Background: With the rapid advancement of artificial intelligence (AI) in various fields, evaluating its application in specialized medical contexts becomes crucial. ChatGPT, a large language model developed by OpenAI, has shown potential in diverse applications, including medicine.
Objective: This study aims to compare the performance of ChatGPT with that of attending neurologists in a real neurology specialist examination conducted in the Valencian Community, Spain, assessing the AI's capabilities and limitations in medical knowledge.
Methods: We conducted a comparative analysis using the 2022 neurology specialist examination results from 120 neurologists and responses generated by ChatGPT versions 3.5 and 4. The examination consisted of 80 multiple-choice questions, with a focus on clinical neurology and health legislation. Questions were classified according to Bloom's Taxonomy. Statistical analysis of performance, including the κ coefficient for response consistency, was performed.

* [Tasks]:
- A) According to the study abstract, how many multiple-choice questions made up the neurology specialist examination?
- B) Continue the study abstract about ChatGPT and the neurology specialist examination from the point where it stops.

* [Excerpted records]:
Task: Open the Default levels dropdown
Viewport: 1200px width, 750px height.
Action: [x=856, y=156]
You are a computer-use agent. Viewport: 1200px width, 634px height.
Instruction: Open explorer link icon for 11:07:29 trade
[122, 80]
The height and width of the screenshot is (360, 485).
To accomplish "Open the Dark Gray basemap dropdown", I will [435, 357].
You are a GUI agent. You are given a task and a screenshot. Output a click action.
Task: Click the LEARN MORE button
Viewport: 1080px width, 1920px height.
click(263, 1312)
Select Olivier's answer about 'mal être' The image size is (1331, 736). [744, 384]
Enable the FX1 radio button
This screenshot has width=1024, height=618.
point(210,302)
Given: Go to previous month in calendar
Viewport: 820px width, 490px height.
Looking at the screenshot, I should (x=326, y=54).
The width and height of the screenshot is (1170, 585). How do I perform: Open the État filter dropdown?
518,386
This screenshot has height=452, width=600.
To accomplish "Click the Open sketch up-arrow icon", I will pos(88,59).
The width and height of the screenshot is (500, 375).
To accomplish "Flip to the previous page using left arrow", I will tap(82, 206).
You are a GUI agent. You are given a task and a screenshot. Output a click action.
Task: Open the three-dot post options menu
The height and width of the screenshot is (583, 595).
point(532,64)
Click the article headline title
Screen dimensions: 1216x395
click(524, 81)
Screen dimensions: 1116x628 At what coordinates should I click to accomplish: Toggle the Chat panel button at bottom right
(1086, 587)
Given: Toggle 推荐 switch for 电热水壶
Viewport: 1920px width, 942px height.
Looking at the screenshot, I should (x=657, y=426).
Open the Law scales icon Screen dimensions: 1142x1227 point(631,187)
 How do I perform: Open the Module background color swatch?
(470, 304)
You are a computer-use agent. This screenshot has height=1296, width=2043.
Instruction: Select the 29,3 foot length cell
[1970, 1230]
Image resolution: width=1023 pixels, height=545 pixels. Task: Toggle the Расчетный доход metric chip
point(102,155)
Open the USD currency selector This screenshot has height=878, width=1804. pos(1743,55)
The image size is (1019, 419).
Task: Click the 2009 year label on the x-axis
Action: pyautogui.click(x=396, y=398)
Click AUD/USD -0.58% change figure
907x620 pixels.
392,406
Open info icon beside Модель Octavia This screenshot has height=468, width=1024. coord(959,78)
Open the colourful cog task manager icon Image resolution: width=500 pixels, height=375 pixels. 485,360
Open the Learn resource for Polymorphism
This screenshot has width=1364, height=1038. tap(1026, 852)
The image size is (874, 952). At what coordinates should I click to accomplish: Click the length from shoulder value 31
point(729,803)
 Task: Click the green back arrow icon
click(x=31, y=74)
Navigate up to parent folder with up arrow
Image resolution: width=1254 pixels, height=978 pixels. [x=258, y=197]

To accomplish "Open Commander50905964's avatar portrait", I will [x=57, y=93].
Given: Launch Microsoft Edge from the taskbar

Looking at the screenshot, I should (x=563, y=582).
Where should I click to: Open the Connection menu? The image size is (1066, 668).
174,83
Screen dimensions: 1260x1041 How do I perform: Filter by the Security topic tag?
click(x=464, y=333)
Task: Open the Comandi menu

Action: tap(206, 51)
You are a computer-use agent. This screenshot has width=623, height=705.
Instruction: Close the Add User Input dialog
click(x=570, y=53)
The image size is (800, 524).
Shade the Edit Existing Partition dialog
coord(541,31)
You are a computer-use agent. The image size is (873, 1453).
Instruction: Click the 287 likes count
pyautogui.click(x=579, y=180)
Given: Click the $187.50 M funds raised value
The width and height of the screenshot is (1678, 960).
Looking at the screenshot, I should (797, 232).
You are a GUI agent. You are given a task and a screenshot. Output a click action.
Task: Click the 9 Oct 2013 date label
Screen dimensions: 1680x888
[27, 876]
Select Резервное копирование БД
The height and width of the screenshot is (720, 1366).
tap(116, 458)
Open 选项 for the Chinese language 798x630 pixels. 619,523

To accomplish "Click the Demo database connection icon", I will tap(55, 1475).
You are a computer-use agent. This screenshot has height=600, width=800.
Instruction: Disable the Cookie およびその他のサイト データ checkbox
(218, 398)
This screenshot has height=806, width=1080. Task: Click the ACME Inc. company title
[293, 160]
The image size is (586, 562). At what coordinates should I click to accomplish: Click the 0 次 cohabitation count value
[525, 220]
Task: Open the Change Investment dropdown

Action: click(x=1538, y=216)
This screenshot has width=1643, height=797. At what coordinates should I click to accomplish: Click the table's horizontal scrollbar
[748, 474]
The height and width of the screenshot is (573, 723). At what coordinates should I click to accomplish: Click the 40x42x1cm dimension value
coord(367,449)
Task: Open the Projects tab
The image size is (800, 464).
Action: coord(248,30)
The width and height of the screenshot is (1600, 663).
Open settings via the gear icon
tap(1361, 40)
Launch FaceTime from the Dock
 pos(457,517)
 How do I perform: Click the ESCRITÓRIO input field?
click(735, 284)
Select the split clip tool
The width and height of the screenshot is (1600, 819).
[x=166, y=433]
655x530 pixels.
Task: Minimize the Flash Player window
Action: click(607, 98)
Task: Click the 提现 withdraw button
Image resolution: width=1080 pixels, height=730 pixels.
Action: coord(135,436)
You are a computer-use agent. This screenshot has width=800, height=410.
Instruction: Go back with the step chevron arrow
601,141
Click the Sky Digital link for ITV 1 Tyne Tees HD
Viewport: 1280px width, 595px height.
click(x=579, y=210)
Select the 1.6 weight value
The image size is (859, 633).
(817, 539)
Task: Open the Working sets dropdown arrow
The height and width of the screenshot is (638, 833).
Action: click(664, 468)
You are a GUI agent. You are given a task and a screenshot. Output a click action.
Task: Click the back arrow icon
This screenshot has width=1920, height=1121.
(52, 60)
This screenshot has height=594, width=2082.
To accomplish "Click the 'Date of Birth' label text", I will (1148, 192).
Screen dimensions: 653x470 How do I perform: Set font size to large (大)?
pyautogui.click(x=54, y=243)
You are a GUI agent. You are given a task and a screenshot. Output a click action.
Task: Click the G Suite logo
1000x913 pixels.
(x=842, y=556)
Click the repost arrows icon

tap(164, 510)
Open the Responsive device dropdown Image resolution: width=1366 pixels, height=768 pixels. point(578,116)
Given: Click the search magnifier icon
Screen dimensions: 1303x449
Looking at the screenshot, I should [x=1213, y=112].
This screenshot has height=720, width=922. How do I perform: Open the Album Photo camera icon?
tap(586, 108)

* [Responses by task]:
- A) 80

- B)
Results: Human participants exhibited a median score of 5.91 (IQR: 4.93-6.76), with 32 neurologists failing to pass. ChatGPT-3.5 ranked 116th out of 122, answering 54.5% of questions correctly (score 3.94). ChatGPT-4 showed marked improvement, ranking 17th with 81.8% of correct answers (score 7.57), surpassing several human specialists. No significant variations were observed in the performance on lower-order questions versus higher-order questions. Additionally, ChatGPT-4 demonstrated increased interrater reliability, as reflected by a higher κ coefficient of 0.73, compared to ChatGPT-3.5's coefficient of 0.69.
Conclusions: This study underscores the evolving capabilities of AI in medical knowledge assessment, particularly in specialized fields. ChatGPT-4's performance, outperforming the median score of human participants in a rigorous neurology examination, represents a significant milestone in AI development, suggesting its potential as an effective tool in specialized medical education and assessment.